- Information given
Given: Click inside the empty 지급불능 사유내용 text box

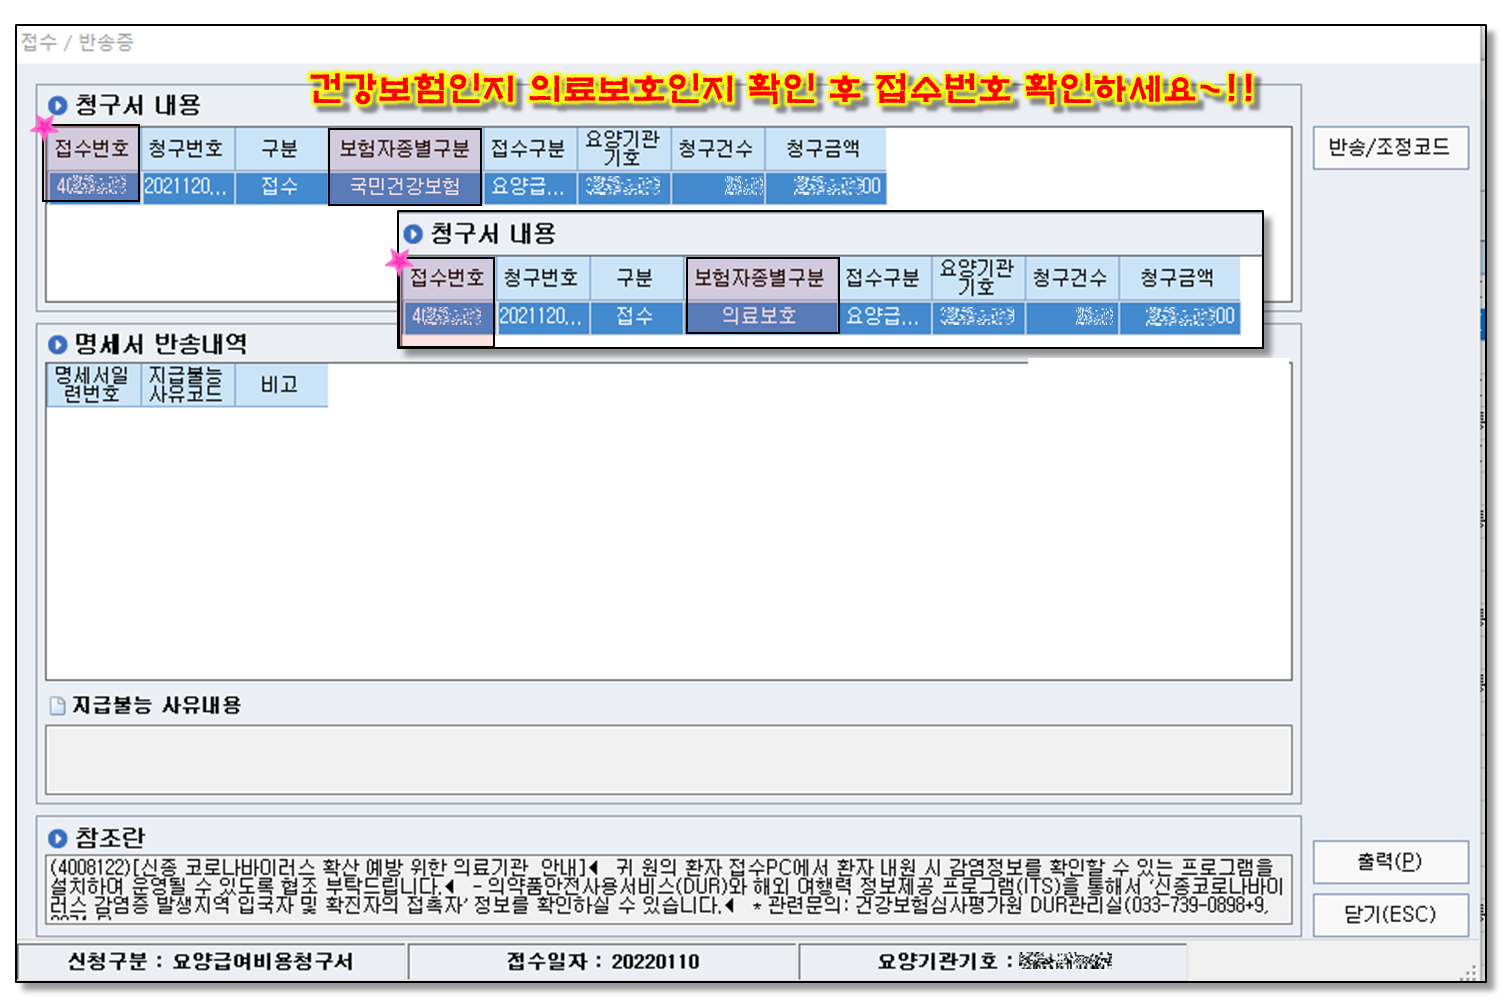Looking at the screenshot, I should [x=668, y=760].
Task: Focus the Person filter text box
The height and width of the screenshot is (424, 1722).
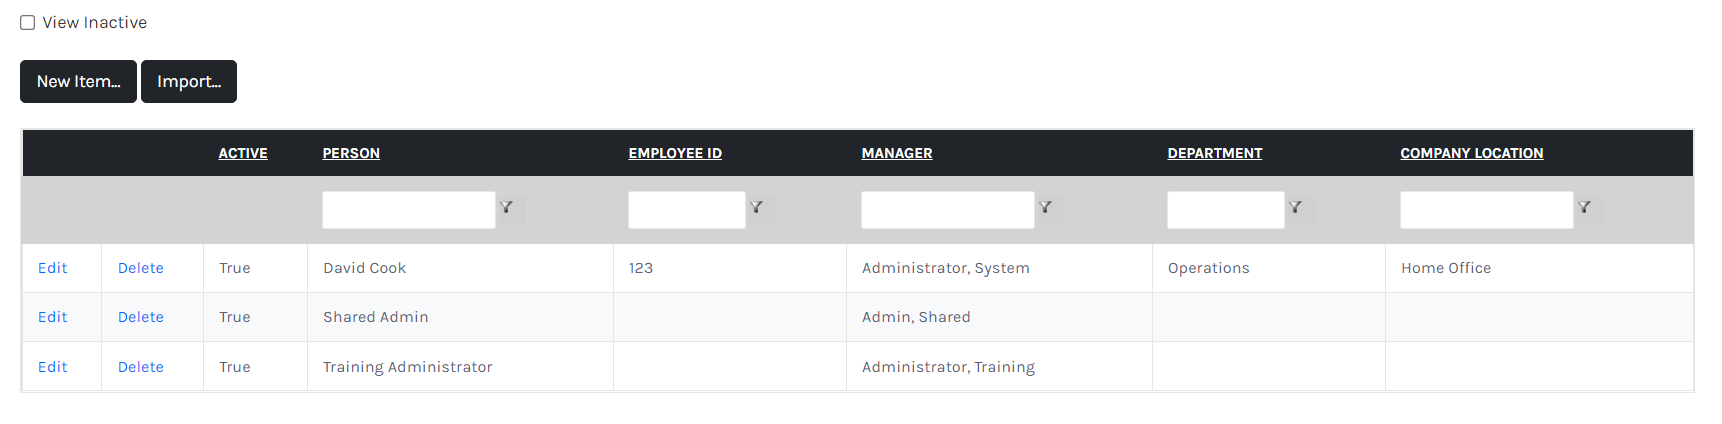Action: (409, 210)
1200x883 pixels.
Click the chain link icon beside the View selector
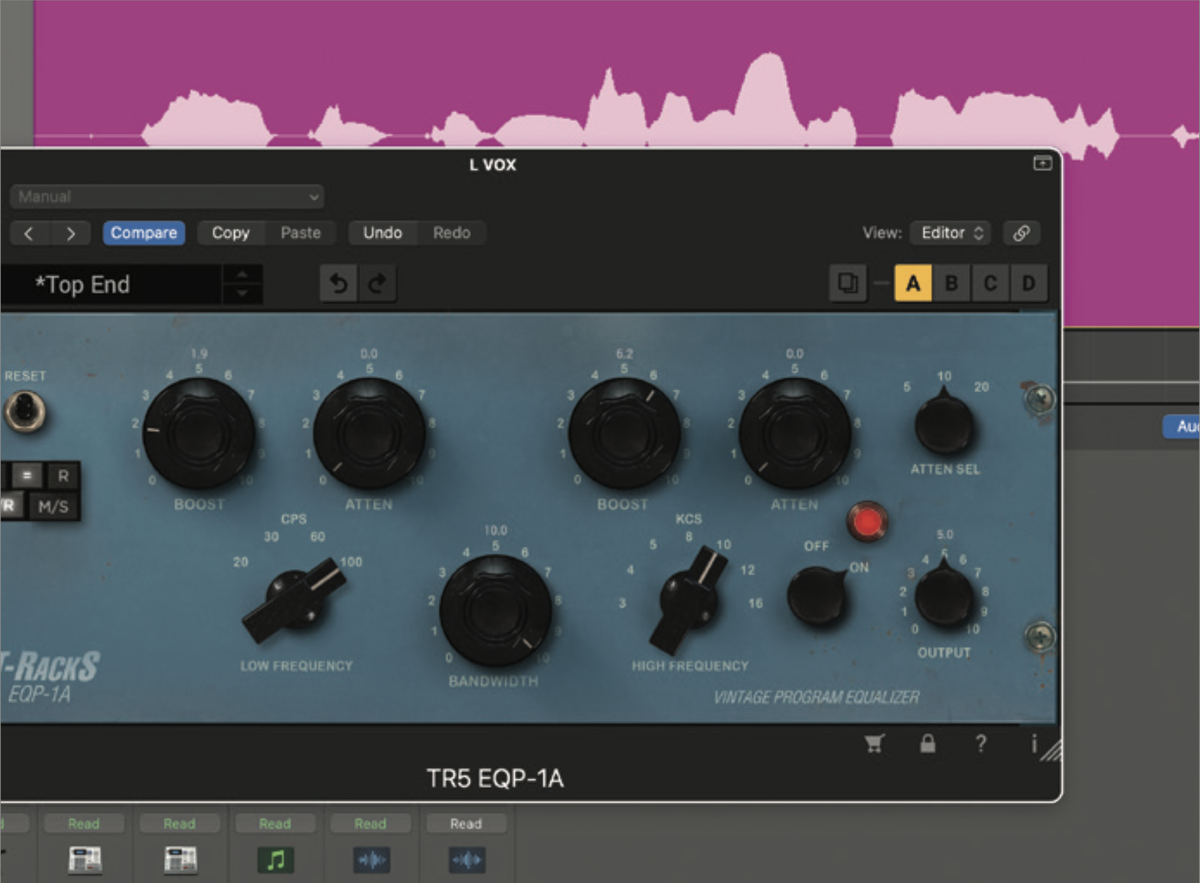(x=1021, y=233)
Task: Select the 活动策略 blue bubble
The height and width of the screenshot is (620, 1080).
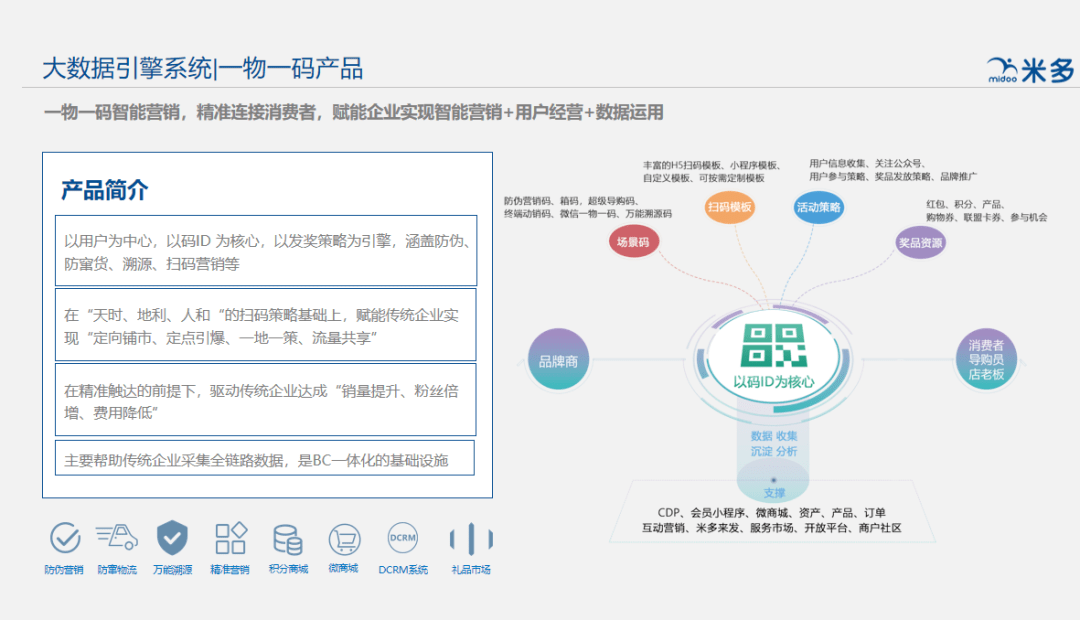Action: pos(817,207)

- What you have to do
Your answer should consist of the lines above that hold the word "Task", copied exactly.

- Answer box
Task: Focus the Person filter text box
Task: Select the 活动策略 blue bubble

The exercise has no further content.